═══ Dataset extract ═══

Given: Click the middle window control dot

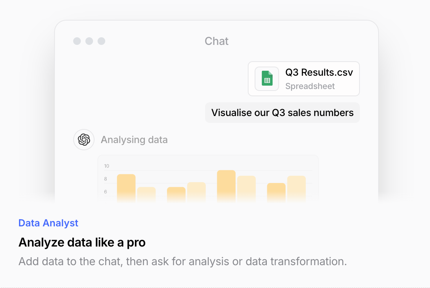Looking at the screenshot, I should point(89,41).
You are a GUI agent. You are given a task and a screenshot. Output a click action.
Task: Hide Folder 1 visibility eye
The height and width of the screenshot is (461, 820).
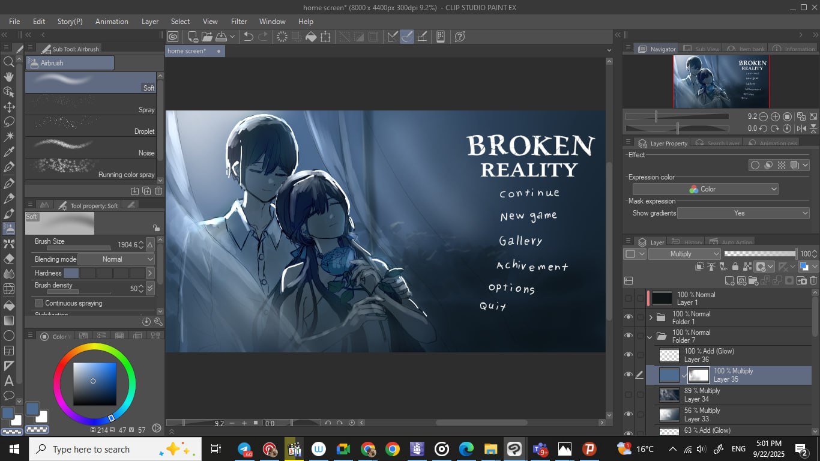point(629,318)
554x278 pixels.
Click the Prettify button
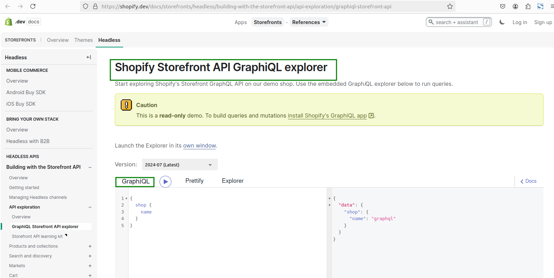[194, 181]
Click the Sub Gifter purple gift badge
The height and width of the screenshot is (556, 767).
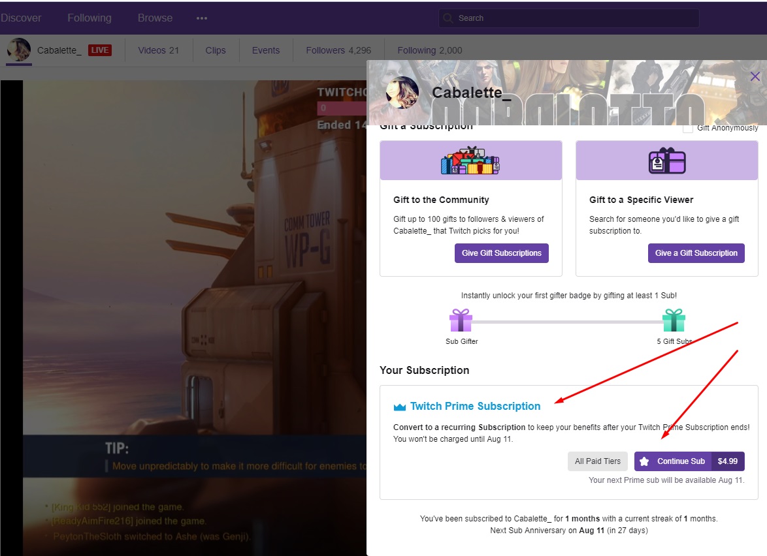coord(461,320)
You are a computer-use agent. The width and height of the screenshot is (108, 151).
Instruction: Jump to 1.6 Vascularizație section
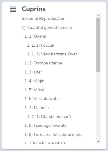42,99
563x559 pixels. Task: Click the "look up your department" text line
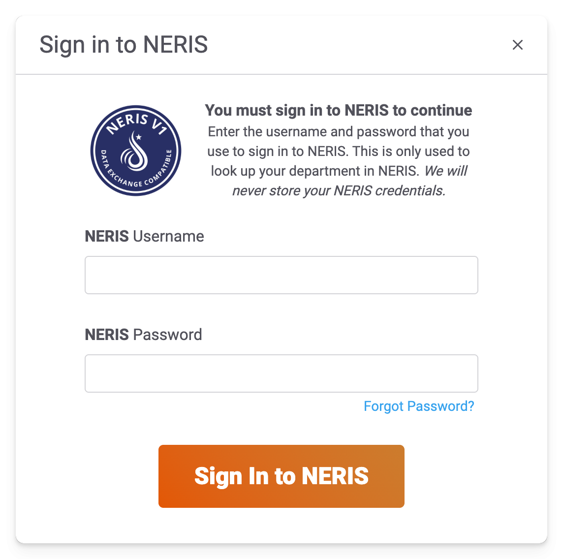[x=315, y=171]
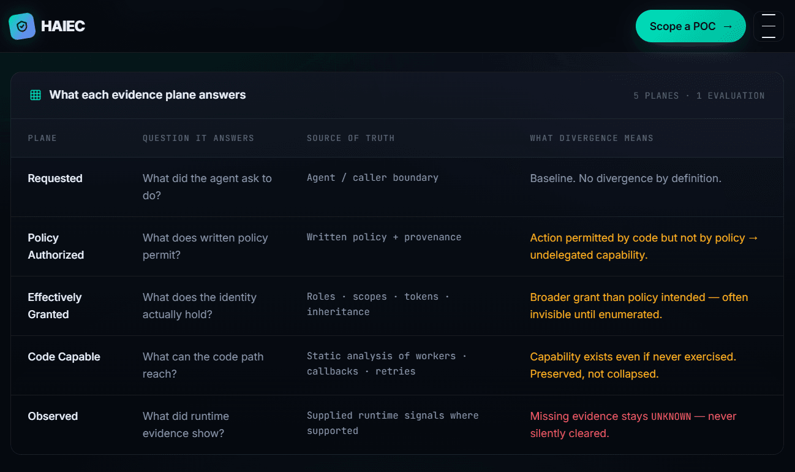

═══

■ What you will do ■
Word for word and without any pictures, return all of the lines above.

■ Solution ■
Given: Click the middle window control dot

Looking at the screenshot, I should point(89,41).
You are a GUI agent. You are given a task and a screenshot. Output a click action.
Task: Hide Folder 1 visibility eye
The height and width of the screenshot is (461, 820).
point(629,318)
554x278 pixels.
Click the Prettify button
[194, 181]
Click the Sub Gifter purple gift badge
The height and width of the screenshot is (556, 767).
coord(461,320)
You are a computer-use agent. The width and height of the screenshot is (108, 151).
Instruction: Jump to 1.6 Vascularizație section
42,99
563x559 pixels. Task: Click the "look up your department" text line
[x=315, y=171]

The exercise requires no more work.